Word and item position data
-.-.-
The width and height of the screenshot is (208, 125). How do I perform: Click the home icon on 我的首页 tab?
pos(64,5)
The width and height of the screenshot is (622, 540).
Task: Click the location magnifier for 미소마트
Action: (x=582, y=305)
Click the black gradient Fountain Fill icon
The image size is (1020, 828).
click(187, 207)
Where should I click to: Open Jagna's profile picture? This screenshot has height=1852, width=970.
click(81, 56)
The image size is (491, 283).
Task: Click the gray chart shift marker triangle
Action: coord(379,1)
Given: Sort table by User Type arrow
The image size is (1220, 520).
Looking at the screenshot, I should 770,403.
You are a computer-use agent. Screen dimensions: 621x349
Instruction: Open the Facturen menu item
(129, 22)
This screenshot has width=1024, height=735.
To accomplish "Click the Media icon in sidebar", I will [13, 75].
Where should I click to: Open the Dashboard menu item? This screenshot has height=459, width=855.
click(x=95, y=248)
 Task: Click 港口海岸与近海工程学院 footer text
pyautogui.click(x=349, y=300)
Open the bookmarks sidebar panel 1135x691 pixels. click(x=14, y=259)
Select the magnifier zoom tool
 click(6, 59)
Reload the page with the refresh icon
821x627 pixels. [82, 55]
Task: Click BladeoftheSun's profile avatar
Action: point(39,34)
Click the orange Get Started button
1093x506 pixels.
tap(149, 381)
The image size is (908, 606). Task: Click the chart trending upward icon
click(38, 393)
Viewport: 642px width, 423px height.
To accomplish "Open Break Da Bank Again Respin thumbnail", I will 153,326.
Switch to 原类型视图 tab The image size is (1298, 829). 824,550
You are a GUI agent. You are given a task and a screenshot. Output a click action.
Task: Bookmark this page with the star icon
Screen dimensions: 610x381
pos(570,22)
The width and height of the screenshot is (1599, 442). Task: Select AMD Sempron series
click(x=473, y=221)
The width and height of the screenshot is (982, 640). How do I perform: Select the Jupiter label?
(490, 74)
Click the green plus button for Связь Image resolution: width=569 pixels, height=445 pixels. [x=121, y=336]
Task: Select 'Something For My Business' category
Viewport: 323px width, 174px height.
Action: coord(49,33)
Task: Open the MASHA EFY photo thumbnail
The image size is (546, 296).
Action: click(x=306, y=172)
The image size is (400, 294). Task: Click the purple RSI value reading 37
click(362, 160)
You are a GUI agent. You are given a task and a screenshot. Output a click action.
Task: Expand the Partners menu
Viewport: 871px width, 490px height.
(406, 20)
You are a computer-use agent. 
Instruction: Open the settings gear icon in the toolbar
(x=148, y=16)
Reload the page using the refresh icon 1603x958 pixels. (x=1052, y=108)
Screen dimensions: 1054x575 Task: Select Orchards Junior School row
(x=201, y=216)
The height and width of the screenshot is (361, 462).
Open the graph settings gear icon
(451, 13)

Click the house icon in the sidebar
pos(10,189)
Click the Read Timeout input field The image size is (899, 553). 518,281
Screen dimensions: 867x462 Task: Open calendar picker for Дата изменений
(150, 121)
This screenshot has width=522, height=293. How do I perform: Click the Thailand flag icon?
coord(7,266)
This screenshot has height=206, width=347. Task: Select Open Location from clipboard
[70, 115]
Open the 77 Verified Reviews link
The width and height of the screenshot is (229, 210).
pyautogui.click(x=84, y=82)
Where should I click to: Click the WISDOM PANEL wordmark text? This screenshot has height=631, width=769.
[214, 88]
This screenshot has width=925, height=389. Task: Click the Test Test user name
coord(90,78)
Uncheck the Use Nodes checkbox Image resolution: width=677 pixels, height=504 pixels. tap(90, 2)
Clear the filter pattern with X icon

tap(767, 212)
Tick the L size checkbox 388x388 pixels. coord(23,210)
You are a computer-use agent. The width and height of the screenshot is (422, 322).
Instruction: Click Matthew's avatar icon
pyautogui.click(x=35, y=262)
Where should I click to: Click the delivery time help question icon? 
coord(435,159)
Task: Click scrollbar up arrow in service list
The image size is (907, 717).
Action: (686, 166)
-.-.-
* **GOAL**
Transcribe the entire listing above line for line, keeping every character unchanged.

* **SOLUTION TO THE EXERCISE**
The width and height of the screenshot is (208, 125). How do I perform: Click the home icon on 我的首页 tab?
pos(64,5)
The width and height of the screenshot is (622, 540).
Task: Click the location magnifier for 미소마트
Action: (x=582, y=305)
Click the black gradient Fountain Fill icon
The image size is (1020, 828).
click(187, 207)
Where should I click to: Open Jagna's profile picture? This screenshot has height=1852, width=970.
click(81, 56)
The image size is (491, 283).
Task: Click the gray chart shift marker triangle
Action: coord(379,1)
Given: Sort table by User Type arrow
The image size is (1220, 520).
Looking at the screenshot, I should 770,403.
You are a computer-use agent. Screen dimensions: 621x349
Instruction: Open the Facturen menu item
(129, 22)
This screenshot has width=1024, height=735.
To accomplish "Click the Media icon in sidebar", I will [13, 75].
Where should I click to: Open the Dashboard menu item? This screenshot has height=459, width=855.
click(x=95, y=248)
 Task: Click 港口海岸与近海工程学院 footer text
pyautogui.click(x=349, y=300)
Open the bookmarks sidebar panel 1135x691 pixels. click(x=14, y=259)
Select the magnifier zoom tool
 click(6, 59)
Reload the page with the refresh icon
821x627 pixels. [82, 55]
Task: Click BladeoftheSun's profile avatar
Action: point(39,34)
Click the orange Get Started button
1093x506 pixels.
tap(149, 381)
The image size is (908, 606). Task: Click the chart trending upward icon
click(38, 393)
Viewport: 642px width, 423px height.
To accomplish "Open Break Da Bank Again Respin thumbnail", I will 153,326.
Switch to 原类型视图 tab The image size is (1298, 829). 824,550
You are a GUI agent. You are given a task and a screenshot. Output a click action.
Task: Bookmark this page with the star icon
Screen dimensions: 610x381
pos(570,22)
The width and height of the screenshot is (1599, 442). Task: Select AMD Sempron series
click(x=473, y=221)
The width and height of the screenshot is (982, 640). How do I perform: Select the Jupiter label?
(490, 74)
Click the green plus button for Связь Image resolution: width=569 pixels, height=445 pixels. [x=121, y=336]
Task: Select 'Something For My Business' category
Viewport: 323px width, 174px height.
Action: coord(49,33)
Task: Open the MASHA EFY photo thumbnail
The image size is (546, 296).
Action: click(x=306, y=172)
The image size is (400, 294). Task: Click the purple RSI value reading 37
click(362, 160)
You are a GUI agent. You are given a task and a screenshot. Output a click action.
Task: Expand the Partners menu
Viewport: 871px width, 490px height.
(406, 20)
You are a computer-use agent. 
Instruction: Open the settings gear icon in the toolbar
(x=148, y=16)
Reload the page using the refresh icon 1603x958 pixels. (x=1052, y=108)
Screen dimensions: 1054x575 Task: Select Orchards Junior School row
(x=201, y=216)
The height and width of the screenshot is (361, 462).
Open the graph settings gear icon
(451, 13)

Click the house icon in the sidebar
pos(10,189)
Click the Read Timeout input field The image size is (899, 553). 518,281
Screen dimensions: 867x462 Task: Open calendar picker for Дата изменений
(150, 121)
This screenshot has width=522, height=293. How do I perform: Click the Thailand flag icon?
coord(7,266)
This screenshot has height=206, width=347. Task: Select Open Location from clipboard
[70, 115]
Open the 77 Verified Reviews link
The width and height of the screenshot is (229, 210).
pyautogui.click(x=84, y=82)
Where should I click to: Click the WISDOM PANEL wordmark text? This screenshot has height=631, width=769.
[214, 88]
This screenshot has width=925, height=389. Task: Click the Test Test user name
coord(90,78)
Uncheck the Use Nodes checkbox Image resolution: width=677 pixels, height=504 pixels. tap(90, 2)
Clear the filter pattern with X icon

tap(767, 212)
Tick the L size checkbox 388x388 pixels. coord(23,210)
You are a computer-use agent. The width and height of the screenshot is (422, 322).
Instruction: Click Matthew's avatar icon
pyautogui.click(x=35, y=262)
Where should I click to: Click the delivery time help question icon? 
coord(435,159)
Task: Click scrollbar up arrow in service list
The image size is (907, 717).
Action: (686, 166)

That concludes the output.